The APyT local composition module

The apyt.analysis.chemistry.locomp module provides tools for evaluating local chemical compositions within spherical sub-volumes of a three-dimensional atom probe data set. This is particularly useful for analyzing spatial variations in composition at the nanoscale.

The input data must contain 3D spatial coordinates along with atomic identity information (i.e., element type IDs).

Local composition can be computed using one of two mutually exclusive methods:

1. Fixed neighbor count: Spheres are constructed to contain a constant number of atoms (neighbors).

2. Fixed radius/volume: Spheres are defined with a constant radius.

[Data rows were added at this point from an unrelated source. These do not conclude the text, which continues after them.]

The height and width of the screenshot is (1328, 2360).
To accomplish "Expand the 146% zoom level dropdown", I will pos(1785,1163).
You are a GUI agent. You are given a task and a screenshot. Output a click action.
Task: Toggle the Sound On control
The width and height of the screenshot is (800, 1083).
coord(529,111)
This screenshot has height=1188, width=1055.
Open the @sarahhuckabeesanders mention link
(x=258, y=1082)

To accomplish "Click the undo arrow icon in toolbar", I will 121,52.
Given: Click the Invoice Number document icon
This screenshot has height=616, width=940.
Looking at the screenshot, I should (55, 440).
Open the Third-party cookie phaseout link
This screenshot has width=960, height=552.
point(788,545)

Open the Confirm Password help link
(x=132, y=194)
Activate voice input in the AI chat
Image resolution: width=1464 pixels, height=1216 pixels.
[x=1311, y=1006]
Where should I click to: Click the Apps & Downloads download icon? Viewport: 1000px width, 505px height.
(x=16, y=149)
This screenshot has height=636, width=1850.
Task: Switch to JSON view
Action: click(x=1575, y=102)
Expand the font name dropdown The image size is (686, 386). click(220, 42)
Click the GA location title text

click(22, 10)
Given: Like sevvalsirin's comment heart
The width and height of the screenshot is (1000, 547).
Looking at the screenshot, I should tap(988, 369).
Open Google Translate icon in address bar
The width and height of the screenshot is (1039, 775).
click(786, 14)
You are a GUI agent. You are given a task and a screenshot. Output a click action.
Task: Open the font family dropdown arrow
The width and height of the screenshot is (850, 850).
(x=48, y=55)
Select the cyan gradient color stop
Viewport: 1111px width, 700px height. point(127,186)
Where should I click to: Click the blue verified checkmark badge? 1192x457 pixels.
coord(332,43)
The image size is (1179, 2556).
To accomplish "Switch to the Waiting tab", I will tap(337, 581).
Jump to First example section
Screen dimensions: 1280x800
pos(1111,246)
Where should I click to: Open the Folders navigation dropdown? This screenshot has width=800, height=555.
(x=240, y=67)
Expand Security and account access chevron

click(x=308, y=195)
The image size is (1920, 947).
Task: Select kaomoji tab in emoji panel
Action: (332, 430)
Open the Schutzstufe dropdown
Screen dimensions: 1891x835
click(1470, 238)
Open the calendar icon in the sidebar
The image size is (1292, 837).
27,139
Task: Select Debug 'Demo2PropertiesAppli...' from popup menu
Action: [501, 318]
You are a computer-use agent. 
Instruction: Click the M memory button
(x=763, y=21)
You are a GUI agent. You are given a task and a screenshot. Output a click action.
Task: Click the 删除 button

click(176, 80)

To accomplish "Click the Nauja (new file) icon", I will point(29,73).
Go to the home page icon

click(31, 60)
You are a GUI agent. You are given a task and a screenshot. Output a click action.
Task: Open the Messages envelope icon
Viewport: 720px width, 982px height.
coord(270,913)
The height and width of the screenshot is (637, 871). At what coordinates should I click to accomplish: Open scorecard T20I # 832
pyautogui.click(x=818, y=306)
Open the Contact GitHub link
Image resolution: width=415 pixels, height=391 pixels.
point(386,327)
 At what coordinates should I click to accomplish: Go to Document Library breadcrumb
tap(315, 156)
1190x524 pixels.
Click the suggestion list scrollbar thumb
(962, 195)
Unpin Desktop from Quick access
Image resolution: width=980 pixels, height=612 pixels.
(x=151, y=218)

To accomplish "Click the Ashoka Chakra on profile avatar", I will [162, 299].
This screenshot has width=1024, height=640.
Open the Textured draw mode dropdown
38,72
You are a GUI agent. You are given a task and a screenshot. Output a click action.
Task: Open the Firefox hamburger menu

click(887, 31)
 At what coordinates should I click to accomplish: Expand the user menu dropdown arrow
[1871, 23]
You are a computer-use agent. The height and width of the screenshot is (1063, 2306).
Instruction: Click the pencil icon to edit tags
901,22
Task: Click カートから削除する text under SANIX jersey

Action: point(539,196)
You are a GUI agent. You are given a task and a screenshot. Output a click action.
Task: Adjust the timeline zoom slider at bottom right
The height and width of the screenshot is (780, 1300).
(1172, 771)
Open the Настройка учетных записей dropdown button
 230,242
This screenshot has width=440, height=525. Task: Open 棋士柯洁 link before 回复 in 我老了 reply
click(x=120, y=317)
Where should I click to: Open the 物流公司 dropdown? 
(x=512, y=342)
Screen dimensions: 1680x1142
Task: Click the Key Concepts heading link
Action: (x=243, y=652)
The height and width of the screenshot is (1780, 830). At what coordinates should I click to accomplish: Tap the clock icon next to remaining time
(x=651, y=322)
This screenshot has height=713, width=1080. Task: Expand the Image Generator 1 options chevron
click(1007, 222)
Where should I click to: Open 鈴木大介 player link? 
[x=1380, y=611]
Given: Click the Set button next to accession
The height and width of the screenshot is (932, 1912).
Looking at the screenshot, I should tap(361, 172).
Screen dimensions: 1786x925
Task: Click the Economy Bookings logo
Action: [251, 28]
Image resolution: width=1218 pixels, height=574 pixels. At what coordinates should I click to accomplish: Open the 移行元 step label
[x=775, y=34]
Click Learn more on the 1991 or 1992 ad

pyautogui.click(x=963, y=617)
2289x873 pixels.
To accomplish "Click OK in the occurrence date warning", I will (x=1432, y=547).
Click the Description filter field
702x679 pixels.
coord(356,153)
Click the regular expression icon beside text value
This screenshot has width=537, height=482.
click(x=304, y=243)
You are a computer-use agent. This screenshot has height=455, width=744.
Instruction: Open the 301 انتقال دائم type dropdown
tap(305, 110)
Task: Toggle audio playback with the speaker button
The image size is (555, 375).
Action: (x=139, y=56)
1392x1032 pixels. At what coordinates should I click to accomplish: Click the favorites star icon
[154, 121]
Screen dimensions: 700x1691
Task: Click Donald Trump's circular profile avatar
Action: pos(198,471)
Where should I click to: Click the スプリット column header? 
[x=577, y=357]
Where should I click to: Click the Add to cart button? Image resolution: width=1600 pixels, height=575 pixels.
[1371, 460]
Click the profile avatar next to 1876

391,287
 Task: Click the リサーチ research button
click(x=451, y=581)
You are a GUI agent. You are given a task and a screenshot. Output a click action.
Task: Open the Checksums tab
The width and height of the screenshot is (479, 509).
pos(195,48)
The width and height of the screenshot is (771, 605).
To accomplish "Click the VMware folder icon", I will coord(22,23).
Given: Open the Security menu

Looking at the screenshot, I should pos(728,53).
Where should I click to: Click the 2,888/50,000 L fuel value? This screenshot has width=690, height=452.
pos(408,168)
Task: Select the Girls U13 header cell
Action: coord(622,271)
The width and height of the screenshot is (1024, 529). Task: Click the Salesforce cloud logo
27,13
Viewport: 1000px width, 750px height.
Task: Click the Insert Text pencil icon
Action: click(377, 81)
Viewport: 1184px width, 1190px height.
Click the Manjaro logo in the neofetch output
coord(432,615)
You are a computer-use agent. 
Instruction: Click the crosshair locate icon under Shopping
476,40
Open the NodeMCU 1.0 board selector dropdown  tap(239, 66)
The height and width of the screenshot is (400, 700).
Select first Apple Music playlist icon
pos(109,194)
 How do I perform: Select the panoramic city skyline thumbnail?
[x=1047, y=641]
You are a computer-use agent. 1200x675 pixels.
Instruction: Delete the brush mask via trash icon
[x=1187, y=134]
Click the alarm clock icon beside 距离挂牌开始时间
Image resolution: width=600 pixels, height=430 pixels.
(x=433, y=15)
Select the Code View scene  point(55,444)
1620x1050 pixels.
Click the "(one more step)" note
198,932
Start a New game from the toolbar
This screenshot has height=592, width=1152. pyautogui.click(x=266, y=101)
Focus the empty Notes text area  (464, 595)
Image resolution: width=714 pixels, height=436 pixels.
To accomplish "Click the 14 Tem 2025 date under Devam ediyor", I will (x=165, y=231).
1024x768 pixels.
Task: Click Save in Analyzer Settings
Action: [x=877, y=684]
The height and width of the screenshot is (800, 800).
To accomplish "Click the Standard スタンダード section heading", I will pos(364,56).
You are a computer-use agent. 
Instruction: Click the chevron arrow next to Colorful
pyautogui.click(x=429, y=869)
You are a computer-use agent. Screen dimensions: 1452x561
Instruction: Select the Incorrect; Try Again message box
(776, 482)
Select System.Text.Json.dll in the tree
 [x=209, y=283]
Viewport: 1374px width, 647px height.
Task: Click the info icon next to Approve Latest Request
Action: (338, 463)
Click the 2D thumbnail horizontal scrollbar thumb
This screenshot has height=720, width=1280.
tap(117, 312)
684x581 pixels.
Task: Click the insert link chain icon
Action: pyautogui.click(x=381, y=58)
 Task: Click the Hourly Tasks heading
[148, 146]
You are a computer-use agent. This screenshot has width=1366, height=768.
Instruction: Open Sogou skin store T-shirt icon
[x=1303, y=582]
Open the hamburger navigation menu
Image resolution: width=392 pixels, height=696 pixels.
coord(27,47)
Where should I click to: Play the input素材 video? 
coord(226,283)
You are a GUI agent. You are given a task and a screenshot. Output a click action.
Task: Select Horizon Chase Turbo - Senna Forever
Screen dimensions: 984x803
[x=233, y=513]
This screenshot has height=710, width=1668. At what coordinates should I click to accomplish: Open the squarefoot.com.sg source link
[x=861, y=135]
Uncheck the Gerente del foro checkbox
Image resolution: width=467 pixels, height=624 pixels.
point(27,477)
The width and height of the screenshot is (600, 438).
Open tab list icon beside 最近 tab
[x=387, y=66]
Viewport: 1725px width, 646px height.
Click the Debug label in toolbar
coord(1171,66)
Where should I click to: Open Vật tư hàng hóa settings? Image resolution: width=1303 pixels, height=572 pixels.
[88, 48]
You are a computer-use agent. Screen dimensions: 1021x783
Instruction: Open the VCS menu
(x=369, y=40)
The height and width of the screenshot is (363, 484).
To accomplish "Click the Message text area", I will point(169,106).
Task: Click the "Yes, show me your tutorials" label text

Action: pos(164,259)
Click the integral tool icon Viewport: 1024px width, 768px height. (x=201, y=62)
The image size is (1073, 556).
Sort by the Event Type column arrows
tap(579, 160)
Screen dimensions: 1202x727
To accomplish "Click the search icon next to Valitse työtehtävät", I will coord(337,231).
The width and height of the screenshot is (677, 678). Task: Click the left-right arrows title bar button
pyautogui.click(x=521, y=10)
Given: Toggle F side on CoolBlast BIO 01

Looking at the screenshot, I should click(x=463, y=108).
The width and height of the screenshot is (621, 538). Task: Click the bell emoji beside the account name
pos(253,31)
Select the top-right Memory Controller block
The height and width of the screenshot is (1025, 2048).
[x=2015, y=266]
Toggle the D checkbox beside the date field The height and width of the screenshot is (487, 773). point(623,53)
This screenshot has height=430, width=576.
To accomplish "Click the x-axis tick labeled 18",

These methods are controlled via a parameter dictionary with the following keys:

• type: either "neighbor" or "volume"

• param: the number of neighbors (if type is "neighbor"), or the radius of the sphere (if type is "volume")

Spheres can be centered:

• Around every atom in the dataset, or

• On a regular 3D grid with user-defined minimum spacing to avoid overlapping spheres. (See get_query_points() for grid generation details.)

Neighbor searches are performed using the KDTree class from the SciPy library, ensuring efficient spatial queries even for large datasets.

List of functions

This module provides the following functions for computing and analyzing local composition histograms and related statistics:

• calc_stats(): Calculate histogram and statistics.

• check_periodic_box(): Check periodic boundary conditions.

• emulate_efficiency(): Emulate detector efficiency for simulated data.

• get_composition(): Get local compositions for query points.

• get_extended_cell_geometry(): Get simulation cell geometry in extended xyz format.

• get_margin_filter(): Automatically filter margin region.

• get_query_points(): Get query points for neighbor search.

apyt.analysis.chemistry.locomp.calc_stats(data, **kwargs)

Calculate histogram and evaluate histogram statistics.

Parameters:

data (ndarray, shape (n,)) – The data over which to calculate the histogram.

Keyword Arguments:

• bin_method (str) – The method to use to determine the bin width for the histogram. This argument will be passed through to the numpy.histogram() method. Default: None, which evaluates to a bin width of 1.0.

• correlation (int) – The correlation factor of the samples. If the samples are correlated, the statistical error estimates will be underestimated, but can be corrected with this option. Default: 1, i.e. all samples are uncorrelated.

Returns:

• (hist, edges, centers, hist_norm) (tuple) – The tuple containing the respective histogram counts hist, the bin edges edges, the bin centers centers, and the normalized histogram counts hist_norm, each of type ndarray, shape (m,) or shape (m+1,), respectively.

• (μ, Δμ, Var, ΔVar, Var/μ, Δ(Var/μ)) (tuple) – The statistical histogram data including error estimates, each of type float.

apyt.analysis.chemistry.locomp.check_periodic_box(comment)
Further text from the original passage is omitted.